#### [Task instructions]
Below are records; copy every line among them that contains the word "Select".

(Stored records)
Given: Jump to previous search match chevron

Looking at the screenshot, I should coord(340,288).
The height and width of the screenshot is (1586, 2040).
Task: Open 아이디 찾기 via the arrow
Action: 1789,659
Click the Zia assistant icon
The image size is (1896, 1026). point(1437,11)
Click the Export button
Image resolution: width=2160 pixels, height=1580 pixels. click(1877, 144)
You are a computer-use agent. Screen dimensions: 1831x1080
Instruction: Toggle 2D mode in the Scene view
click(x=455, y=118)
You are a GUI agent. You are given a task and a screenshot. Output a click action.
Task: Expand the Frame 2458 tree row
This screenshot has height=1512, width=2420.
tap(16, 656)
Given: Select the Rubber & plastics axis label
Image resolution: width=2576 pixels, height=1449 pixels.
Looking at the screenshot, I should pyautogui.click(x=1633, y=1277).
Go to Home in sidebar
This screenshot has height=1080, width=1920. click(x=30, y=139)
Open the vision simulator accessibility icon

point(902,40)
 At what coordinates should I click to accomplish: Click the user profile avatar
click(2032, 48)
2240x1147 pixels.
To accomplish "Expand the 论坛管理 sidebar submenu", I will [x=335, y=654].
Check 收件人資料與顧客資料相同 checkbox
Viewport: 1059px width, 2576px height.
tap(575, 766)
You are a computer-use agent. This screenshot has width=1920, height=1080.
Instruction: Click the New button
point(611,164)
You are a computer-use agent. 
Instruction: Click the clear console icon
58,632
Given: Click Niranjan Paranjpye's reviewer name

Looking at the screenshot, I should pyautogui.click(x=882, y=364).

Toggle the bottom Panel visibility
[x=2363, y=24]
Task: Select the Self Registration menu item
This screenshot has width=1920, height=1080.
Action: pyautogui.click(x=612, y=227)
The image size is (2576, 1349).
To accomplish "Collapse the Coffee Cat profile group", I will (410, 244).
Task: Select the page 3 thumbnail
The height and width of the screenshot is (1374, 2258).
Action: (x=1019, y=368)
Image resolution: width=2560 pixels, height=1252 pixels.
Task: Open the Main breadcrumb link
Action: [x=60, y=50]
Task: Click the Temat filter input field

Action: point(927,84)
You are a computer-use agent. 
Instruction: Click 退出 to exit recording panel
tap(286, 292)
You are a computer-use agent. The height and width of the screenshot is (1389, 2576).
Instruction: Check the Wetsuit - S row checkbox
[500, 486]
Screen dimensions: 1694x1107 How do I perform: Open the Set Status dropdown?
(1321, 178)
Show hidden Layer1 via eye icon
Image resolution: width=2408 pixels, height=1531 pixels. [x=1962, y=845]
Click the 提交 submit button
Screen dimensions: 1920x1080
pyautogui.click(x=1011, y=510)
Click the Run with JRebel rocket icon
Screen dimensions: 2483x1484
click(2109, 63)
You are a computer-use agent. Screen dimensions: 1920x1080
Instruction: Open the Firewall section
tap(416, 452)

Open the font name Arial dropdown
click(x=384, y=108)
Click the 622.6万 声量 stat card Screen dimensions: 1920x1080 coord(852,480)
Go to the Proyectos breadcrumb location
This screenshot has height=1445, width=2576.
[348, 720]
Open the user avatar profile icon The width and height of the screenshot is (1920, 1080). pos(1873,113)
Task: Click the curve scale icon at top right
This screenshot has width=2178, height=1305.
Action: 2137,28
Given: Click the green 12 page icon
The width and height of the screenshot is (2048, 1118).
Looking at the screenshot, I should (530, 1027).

#### [Problem solution]
Given: Select the Rubber & plastics axis label
Task: Select the Self Registration menu item
Task: Select the page 3 thumbnail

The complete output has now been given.